Subject: Re: Disk size...
To: None <CaptnZilog@aol.com>
From: der Mouse <mouse@Rodents.Montreal.QC.CA>
List: port-vax
Date: 09/24/1998 13:45:53
> Just curious... what are the limits (if any) on the size of a disk
> supported by NetBSD (Vax, or otherwise). Just wondering since I seem
> to remember that SunOS 4.x and Solaris <2.3 didn't like any drive
> over 2Gb... will NetBSD support a 4Gb drive? 9Gb?

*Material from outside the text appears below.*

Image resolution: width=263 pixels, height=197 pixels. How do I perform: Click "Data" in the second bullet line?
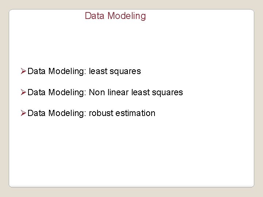click(36, 92)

NetBSD certainly supports a "4G" drive; the machine I'm sending this
from is a NetBSD/sun3 machine whose main disk is 8386733 sectors long
(that's 3.9991+G, for those who don't want to bother with the
arithmetic).
IIRC, SunOS never had problems with drives >2G; what it couldn't
tolerate was a *single filesystem* >2G. Additionally, some machines'
boot ROMs can't use 10-byte CDBs and hence require that all blocks
involved in the boot process fall in the first 1G of their drives.
NetBSD has definitely lifted the 2G filesystem size limit; the NetBSD
limit is probably on the order of 2^41 bytes (disk block addresses
within the filesystem are 32-bit numbers; I'm not sure offhand whether
they're frag numbers or sector numbers, but the difference is only a
factor of two). There is probably also a 2^41 limit on the size of a
disk pack (whether real or CCD/VND-faked) because everything gets
converted to 32-bit sector addresses, 512-byte sectors. (Actually, on
a 64-bit machine this limit is probably 2^73, not 2^41, but that's not
relevant to VAXen.)
There's another limit near 2^64 bytes (a number of things use 64-bit
offsets internally), but that's well above the 2^41 limit.